I have also done a bit of a fusion thing for a cocktail buffet table and filled the wrappers with shrimp or chicken salad, wrapped them and cut in half for service.


----------



## expatgirl (Dec 4, 2006)

Also, don't forget to add some fresh basil and  fresh mint along with the cilantro mentioned to your rolls--Wonderful!!!

We make them all the time and living part-time in  Houston we have the great pleasure of dining at many Vietnamese restaurants as well as having several area Asian supermarkets to shop at.  

Here is a wonderful hoisin peanut sauce that makes 2 cups and you can scale it down to whatever portions you want:

1 cup hoisin sauce
1/2 cup water
1/4 cup rice wine vinegar
1/3 cup pureed or finely minced  yellow onion
1 Tablespoon ground chili paste or to taste (very hot)**This is called 
1 Tablespoon chopped roasted peanuts for garnish or chop them even finer

Put the first 4 ingredients into a small saucepan and bring to a boil.   Reduce the heat and let simmer for 5-7 minutes.  Add a little water if too thick.  Set aside to cool.  Place into a sauce dish and add chili paste (do taste tests here--start with 1/2 teaspoon at a time----my family goes for the whole hog of a tablespoon but that's not going to work for everyone's palates especially if they  don't like super spicy--you can always have the chili paste on the table for those who like the demon horns and trident.
1 Tablespoon   chopped roasted peanuts


----------



## Gretchen (Dec 4, 2006)

Our viet resto serves peanut sauce with theirs.
Also, to "dress them up" a little, you can split cooked shrimp in half and lay them on a side of the roll they will show through when wrapped.
When I wrap mine, I do it one at at time by dipping the rice paper in a pie pan filled with warm water to soften it. Then lay it out and fill and roll.
I am interested that you could actually stack yours wet.
I am away from home right now but will post a link to the Washington Post summer roll article of several years ago. It is a great reference for doing these. I do love them also.
Well, unfortunately I can't get a link, but there are lots of good recipe sites for viet food and these.


----------



## thumpershere2 (Dec 4, 2006)

Sounds wonderful Nenapr51, I would love to try and make something like that. Congrats to you on your success.


----------



## jennyema (Dec 4, 2006)

Many vietnamese restaurants around here use a hoisin sauce base for their "peanut sauce."

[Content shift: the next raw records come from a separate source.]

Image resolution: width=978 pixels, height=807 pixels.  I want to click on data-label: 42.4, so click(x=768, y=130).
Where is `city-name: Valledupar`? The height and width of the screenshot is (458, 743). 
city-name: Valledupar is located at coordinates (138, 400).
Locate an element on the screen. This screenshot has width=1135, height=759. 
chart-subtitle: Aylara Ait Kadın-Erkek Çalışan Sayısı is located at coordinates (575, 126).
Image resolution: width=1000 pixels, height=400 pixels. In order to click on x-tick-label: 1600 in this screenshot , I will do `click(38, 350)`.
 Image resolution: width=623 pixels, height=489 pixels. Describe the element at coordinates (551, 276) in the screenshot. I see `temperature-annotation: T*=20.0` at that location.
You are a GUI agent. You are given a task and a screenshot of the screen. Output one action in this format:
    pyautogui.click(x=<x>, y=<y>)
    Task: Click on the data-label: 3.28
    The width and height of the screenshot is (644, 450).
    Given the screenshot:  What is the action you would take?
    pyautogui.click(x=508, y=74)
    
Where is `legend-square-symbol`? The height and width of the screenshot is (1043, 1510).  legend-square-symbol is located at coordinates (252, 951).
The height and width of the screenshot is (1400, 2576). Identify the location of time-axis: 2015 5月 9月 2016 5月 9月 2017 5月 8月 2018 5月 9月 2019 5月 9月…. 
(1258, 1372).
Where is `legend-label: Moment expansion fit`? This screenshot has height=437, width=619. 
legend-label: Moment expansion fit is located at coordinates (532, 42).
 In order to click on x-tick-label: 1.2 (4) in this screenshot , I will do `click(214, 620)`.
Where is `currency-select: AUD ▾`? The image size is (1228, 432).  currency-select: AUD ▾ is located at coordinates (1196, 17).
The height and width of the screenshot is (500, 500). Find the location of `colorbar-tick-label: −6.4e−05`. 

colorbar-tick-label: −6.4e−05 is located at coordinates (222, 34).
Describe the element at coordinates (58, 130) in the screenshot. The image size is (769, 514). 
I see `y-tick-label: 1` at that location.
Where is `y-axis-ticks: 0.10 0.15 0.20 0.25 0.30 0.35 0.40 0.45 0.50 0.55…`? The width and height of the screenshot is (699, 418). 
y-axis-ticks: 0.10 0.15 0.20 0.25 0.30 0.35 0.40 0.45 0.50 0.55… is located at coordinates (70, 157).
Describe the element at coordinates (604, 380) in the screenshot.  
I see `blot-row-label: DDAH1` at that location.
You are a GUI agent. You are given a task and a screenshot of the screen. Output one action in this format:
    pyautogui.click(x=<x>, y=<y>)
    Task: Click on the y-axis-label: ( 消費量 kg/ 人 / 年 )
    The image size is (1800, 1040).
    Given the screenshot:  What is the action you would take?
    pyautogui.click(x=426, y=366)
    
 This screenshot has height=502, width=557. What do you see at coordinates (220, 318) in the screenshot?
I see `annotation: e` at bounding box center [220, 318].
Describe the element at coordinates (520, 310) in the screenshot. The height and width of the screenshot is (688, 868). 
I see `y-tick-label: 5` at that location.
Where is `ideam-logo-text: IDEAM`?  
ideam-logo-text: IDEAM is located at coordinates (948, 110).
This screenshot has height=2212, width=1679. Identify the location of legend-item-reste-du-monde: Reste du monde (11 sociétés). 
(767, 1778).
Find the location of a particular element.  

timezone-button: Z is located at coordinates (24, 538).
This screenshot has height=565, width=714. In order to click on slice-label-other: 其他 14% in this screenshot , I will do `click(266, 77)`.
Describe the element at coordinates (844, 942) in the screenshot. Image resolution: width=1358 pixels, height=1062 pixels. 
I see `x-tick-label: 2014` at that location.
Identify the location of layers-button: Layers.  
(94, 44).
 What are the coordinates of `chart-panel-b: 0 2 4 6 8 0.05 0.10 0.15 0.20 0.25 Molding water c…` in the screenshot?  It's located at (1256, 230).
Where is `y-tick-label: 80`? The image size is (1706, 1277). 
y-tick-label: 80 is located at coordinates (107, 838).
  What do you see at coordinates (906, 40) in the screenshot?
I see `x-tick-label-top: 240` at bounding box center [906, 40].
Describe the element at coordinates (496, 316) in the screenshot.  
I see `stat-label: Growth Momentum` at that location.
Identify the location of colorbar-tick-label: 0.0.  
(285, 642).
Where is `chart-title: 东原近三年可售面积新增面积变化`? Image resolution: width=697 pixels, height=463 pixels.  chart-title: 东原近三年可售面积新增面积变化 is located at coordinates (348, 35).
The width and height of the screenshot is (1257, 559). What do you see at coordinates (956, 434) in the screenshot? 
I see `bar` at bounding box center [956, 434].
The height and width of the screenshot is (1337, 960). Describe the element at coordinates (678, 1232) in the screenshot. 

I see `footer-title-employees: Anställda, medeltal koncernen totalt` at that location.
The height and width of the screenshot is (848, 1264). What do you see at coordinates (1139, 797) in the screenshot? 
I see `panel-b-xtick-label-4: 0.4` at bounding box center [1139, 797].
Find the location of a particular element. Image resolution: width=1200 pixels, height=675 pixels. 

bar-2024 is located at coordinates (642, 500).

I posted a recipe for Elephant Walk's dressing that can be used for fabulous summer rolls. It's super easy and addictively delicious.

I made some a few days ago with leftover Tgiving turkey (and rice vemacelli, bean sprouts, daikon, carrot, cilantro, mint and scalloins.


----------



## htc (Dec 4, 2006)

Some not so good Vietnamese resturants use straight hoisin sauce for dipping. Not good for dipping rolls. As for the dipping sauce, many people I know use pb/hoisin for a quick and easy way to make the sauce. My mom however makes it the old school way with a little beans in the mix. 

I often wonder how the name of the salad roll got warped over time and various resturants. The roll you've made in Vietnamese is called goi cuon, litterally translated to salad roll. But I've heard them referred to as summer rolls, spring rolls and salad rolls. Too many darn names for the same thing I get confused.


----------



## jennyema (Dec 4, 2006)

htc said:
			
		

> Some not so good Vietnamese resturants use straight hoisin sauce for dipping. Not good for dipping rolls.


 
I totally agree.  I have been served hoisin with chopped peanuts mixed in too many times.  I prefer nuac cham.


----------



## boufa06 (Dec 4, 2006)

Hi folks, here is a typical dipping sauce for Vietnamese spring rolls.

Peanut Dipping Sauce (Nuoc Leo)

1/2 cup hoisin sauce
1-1/2 cups water
1/2 cup tamarind juice
1/2 cup crunchy peanut butter
3 tbsps sugar
1/2 cup ground peanuts
2 tbsps chopped garlic

Mix all ingredients in a bowl and stir well.


----------